Dr Farley gave an outline of her talk, which has three main headings:
  • Christian interpretation of different dimensions of desire - healthy and distorted
  • Parallel between dynamics of craving and addiction
  • Supporting practices to restore healthy desire and heal from craving and addiction
Healthy desire (eros in the greek) is a joyful, self emptying sort of desire. It is self-forgetful. From the Christian point of view, the only object of healthy desire is God. The love of God is self-transcending. But the concept of God can be unhealthy, so perhaps the object of desire is love itself. In religious eros, the way we desire is completely different - it is non-dual, it is open-ended and non-possessive. Distorted desire reorientates desire to the ego. In pain, we find it difficult to think outside self. 

We desire our own happiness and relief from suffering - we believe that things of the world will help us achieve this. We grant the world a kind of reality that it cannot fulfill. In distorted desire there is a dualistic approach. I become disconnected from the world. We ascribe inordinate powers to objects of the world. 

Dr Farley explained how these become habits that continue, rather than passing emotion. The mind is absorbed into the underlying structures before the desires even arise - there is a deeper interlocking set of patterns. Things become real in terms of the ego's needs and fears. She explained how things disguise themselves and we end up still acting out of ego-self.

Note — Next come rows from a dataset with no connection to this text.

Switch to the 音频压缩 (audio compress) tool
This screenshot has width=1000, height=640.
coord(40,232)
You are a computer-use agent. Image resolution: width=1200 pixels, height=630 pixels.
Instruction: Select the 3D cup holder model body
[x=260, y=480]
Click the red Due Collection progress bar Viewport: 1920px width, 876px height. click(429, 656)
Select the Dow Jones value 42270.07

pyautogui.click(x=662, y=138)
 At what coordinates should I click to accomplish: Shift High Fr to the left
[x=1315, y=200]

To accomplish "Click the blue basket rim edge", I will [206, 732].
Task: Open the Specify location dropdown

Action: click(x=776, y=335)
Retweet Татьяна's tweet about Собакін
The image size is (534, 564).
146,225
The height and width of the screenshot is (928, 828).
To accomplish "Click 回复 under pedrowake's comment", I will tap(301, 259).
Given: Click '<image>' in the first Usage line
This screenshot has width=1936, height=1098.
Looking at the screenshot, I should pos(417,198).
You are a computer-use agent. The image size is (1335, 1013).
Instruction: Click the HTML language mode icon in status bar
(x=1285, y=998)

Fear is also related to the craving and can manifest in false humility. Our cultural alienation contributes to the state of suffering. We have an increased vulnerability to the state of addiction. Dr Farley, when referring to craving and addiction, said:
  • Mind is hidden from itself
  • There are false objects of relief and happiness
  • This undermines relationships
  • There is bondage to this
  • The habits are embedded in bodies and minds
She described addiction as being trapped in a golden cage. A vital part of the Christian message is that there is no-one so broken that they cannot receive healing through a great mercy that holds us. The ultimate reality is compassion, and this "opposite" spark can become inflamed. Because craving is so deeply rooted, many interlocking practices must be engaged to transform it:
  • Watching the mind
  • Meditation
  • Contemplation
  • Compassionate Action
She expanded briefly on each of these, one being contemplation - dwelling in the non-discursive dimension of "mind" where the distinction between self and other breaks down.
  • Non-duality
  • union
  • imageless
  • dissolution into love
Love is the manifest form of the divine. 

There was a discussion around the avoidance of nihilism and how to safe guard against this. Dr Farley described how Jesus saw the divine in all beings.

She concluded by saying thank you to the lineage of contemplatives and the conversations between Buddhism and Christianity.